The pipeline of signal processing and data analysis was described in our previous paper [17]. Briefly, kinematic data related to gait (ie, the acceleration and angular velocity time series) were captured by the accelerometer and gyroscope within the IMU of the smartphone and from the IMUs within the Mobility Lab sensors at a sampling frequency of 100 Hz. The raw 3D acceleration and angular velocity time series captured by the app were then each transformed from the device coordinate to an Earth-based coordinate system using the quaternion rotation matrix [20]. By doing so, the Z-axis was thus approximately vertical to the ground, regardless of the orientation of the phone placed in the pocket (Figure 2A). Each rotated time series was then filtered using a low-pass Butterworth filter with a cut-off frequency of 3 Hz. These filtered time series, containing peaks that oscillated with different amplitudes, aligned with the time series recorded by the Mobility Lab system very well (Figure 2B). Turns of 180 degrees were automatically detected and removed from the analysis as described previously [17], so that gait was only analyzed during periods of straight-line walking. We then identified each heel strike and toe-off of the phone-side leg, which we previously determined to correspond with the trough nadir following each relatively high peak and the trough nadir following each relatively low peak [17].

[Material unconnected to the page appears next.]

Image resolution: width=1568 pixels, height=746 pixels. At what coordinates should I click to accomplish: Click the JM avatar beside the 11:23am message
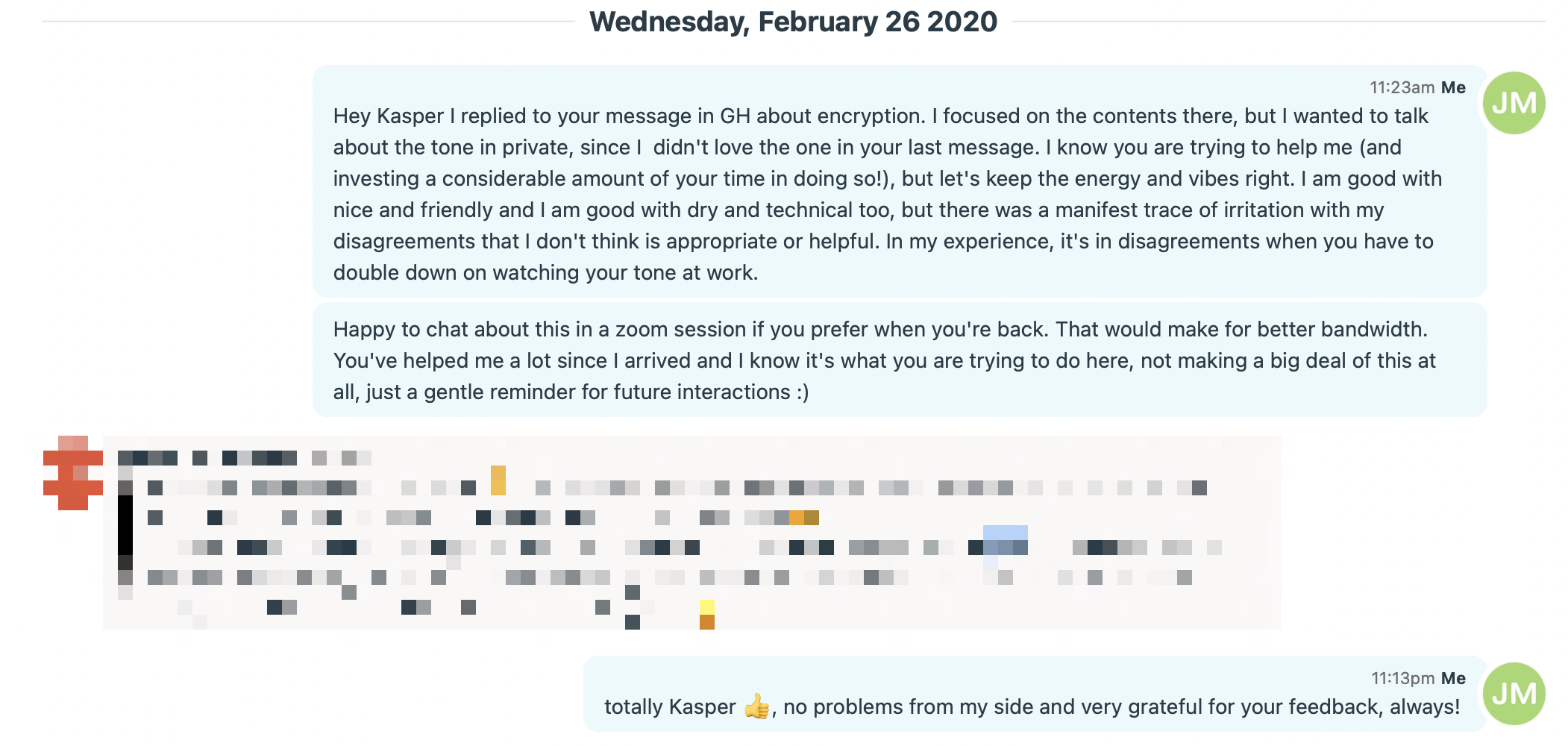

Finally, stride time and stride time variability were calculated for each trial. Stride time is typically defined as the time between two consecutive heel strikes of one foot, and thus relates to one complete gait cycle. Stride time variability is defined using the ratio of the SD of the stride times to the mean stride time within each walking trial. Longer stride time and greater stride time variability within a given walking condition (ie, single or dual task) have each been associated with aging [21], incidence of movement disorders (including PD) [22], the development of falls [3], and even the likelihood of future cognitive decline [23]. We also calculated the dual-task “costs” to stride time and stride time variability as the percent change of each metric from the single- to dual-task walking condition. A greater dual-task cost reflected a greater dual-task decrement in walking performance. The averaged stride time, stride time variability, and dual-task cost across two trials for each participant were then used in the following analyses.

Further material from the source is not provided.